(Beginning of Given records)

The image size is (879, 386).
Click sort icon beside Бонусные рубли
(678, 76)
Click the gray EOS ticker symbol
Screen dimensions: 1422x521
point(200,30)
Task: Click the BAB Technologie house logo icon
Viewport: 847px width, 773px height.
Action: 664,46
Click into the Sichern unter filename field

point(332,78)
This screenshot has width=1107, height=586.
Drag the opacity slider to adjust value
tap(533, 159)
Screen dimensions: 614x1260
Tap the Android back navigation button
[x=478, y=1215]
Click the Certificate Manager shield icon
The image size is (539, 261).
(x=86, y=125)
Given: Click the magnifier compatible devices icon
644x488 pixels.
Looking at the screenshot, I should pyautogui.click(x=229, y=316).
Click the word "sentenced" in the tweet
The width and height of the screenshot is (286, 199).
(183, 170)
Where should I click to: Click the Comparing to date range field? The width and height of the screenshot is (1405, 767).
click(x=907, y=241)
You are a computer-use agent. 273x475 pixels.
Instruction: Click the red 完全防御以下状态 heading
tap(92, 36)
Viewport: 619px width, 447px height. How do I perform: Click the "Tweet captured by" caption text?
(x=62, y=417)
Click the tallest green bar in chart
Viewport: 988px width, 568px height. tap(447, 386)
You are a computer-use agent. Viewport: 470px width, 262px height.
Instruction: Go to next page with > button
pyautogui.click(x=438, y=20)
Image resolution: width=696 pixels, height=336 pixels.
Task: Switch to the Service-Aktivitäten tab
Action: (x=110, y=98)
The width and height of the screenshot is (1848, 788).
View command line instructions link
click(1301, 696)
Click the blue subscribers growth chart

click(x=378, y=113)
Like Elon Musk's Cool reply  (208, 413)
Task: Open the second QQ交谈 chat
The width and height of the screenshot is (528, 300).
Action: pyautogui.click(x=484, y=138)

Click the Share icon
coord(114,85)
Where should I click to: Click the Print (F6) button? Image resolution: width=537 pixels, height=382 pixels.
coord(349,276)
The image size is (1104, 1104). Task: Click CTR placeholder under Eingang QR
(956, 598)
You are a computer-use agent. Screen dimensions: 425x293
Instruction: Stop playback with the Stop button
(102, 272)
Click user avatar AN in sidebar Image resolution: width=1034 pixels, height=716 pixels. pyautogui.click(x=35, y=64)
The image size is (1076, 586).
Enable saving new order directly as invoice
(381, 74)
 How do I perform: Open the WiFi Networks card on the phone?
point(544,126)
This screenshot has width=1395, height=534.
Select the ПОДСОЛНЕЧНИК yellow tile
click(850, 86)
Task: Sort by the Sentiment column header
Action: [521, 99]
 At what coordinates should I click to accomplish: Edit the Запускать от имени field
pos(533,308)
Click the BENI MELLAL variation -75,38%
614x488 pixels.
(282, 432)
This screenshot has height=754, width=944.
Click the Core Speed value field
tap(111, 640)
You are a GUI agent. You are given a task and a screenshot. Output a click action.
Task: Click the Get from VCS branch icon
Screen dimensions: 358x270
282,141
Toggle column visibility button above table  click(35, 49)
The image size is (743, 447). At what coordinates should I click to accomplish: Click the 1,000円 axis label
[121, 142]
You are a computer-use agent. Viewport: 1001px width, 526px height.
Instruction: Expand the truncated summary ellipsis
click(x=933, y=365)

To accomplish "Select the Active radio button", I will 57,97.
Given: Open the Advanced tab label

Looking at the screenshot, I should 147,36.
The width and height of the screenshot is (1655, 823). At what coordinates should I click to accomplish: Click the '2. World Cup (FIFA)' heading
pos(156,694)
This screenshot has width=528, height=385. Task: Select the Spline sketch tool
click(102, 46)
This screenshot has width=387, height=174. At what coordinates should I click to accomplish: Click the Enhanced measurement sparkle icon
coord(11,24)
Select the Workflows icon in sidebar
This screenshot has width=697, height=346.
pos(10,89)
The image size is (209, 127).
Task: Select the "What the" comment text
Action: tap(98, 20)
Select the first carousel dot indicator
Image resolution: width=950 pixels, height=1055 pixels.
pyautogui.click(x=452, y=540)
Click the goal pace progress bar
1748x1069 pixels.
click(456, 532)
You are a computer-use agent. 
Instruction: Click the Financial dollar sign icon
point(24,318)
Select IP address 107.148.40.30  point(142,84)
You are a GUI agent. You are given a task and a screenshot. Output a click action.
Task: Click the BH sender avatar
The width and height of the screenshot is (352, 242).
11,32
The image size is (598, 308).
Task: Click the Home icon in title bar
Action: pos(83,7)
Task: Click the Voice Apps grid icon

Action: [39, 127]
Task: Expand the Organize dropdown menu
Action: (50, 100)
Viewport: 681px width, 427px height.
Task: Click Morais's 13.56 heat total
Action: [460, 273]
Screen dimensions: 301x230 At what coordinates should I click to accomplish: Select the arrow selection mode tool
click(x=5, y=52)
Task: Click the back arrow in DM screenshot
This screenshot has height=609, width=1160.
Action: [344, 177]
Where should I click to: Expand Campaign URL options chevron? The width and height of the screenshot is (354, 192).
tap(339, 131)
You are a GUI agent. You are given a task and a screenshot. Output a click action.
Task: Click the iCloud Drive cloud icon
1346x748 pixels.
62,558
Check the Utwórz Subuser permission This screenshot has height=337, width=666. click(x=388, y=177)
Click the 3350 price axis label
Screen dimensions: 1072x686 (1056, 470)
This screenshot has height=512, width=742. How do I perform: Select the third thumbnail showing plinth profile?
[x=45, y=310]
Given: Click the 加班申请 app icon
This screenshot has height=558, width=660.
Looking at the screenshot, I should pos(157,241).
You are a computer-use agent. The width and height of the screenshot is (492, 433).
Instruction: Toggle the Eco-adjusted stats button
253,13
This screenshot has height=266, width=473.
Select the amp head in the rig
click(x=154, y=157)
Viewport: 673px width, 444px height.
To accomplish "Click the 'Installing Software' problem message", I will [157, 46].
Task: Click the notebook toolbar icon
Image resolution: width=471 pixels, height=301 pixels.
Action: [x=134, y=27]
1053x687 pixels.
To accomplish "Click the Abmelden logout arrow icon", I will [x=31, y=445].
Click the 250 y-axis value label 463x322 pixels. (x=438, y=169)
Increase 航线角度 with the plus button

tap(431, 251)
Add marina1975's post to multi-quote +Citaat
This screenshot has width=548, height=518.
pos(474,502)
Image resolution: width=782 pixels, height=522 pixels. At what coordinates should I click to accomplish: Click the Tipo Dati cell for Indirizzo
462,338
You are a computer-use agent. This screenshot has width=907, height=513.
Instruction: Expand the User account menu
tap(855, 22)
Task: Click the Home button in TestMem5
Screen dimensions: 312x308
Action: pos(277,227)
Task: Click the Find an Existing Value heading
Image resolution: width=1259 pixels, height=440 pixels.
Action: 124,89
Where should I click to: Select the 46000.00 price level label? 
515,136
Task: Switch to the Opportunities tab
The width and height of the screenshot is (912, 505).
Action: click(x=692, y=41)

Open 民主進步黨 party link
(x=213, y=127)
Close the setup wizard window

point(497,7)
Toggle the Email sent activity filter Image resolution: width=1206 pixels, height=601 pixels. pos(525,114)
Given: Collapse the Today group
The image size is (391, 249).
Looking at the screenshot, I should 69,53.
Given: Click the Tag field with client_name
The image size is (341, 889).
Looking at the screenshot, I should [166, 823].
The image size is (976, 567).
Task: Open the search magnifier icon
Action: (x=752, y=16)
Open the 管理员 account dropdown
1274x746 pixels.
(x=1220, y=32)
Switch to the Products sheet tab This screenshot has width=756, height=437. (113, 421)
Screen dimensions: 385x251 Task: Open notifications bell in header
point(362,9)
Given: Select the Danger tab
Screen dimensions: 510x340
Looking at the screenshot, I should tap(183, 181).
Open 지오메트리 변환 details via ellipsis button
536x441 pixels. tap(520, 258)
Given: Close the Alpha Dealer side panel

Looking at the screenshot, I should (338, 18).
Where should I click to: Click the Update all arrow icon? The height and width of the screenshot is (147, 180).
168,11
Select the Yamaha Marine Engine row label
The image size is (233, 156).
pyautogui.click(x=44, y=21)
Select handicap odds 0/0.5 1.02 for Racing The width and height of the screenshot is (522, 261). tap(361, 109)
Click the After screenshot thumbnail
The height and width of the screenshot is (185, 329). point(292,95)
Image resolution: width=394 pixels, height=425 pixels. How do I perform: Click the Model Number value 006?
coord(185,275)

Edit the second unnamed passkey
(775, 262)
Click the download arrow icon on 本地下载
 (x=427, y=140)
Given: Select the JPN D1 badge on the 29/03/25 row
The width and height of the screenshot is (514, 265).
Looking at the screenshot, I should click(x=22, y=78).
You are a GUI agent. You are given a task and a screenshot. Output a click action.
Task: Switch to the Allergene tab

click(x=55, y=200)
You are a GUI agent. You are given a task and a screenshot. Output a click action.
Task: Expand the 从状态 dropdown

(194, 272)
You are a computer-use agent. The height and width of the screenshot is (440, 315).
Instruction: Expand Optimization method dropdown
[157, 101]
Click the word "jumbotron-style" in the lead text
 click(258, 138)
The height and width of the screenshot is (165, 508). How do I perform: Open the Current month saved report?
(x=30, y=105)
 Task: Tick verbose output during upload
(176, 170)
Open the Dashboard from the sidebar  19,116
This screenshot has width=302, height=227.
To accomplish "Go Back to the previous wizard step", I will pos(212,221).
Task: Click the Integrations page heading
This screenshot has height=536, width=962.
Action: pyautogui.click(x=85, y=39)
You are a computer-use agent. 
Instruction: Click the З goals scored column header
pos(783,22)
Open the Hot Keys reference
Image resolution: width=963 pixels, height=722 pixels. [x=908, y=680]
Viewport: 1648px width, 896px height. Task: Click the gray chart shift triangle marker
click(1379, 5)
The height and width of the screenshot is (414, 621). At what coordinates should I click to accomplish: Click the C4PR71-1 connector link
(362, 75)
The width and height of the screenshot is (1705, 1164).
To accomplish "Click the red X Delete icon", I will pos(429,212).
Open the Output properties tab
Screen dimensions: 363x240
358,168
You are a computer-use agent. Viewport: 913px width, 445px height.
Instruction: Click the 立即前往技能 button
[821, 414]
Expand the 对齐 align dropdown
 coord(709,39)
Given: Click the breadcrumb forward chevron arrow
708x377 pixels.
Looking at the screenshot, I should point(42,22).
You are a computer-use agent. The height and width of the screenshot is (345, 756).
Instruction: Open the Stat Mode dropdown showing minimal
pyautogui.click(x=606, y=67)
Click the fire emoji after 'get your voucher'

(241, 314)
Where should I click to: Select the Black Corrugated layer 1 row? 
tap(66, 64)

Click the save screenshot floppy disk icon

(End of Given records)

Which lines above include the word "avatar"? Pick them out and copy them.

> **Result for this task**
Click user avatar AN in sidebar Image resolution: width=1034 pixels, height=716 pixels. pyautogui.click(x=35, y=64)
Task: Click the BH sender avatar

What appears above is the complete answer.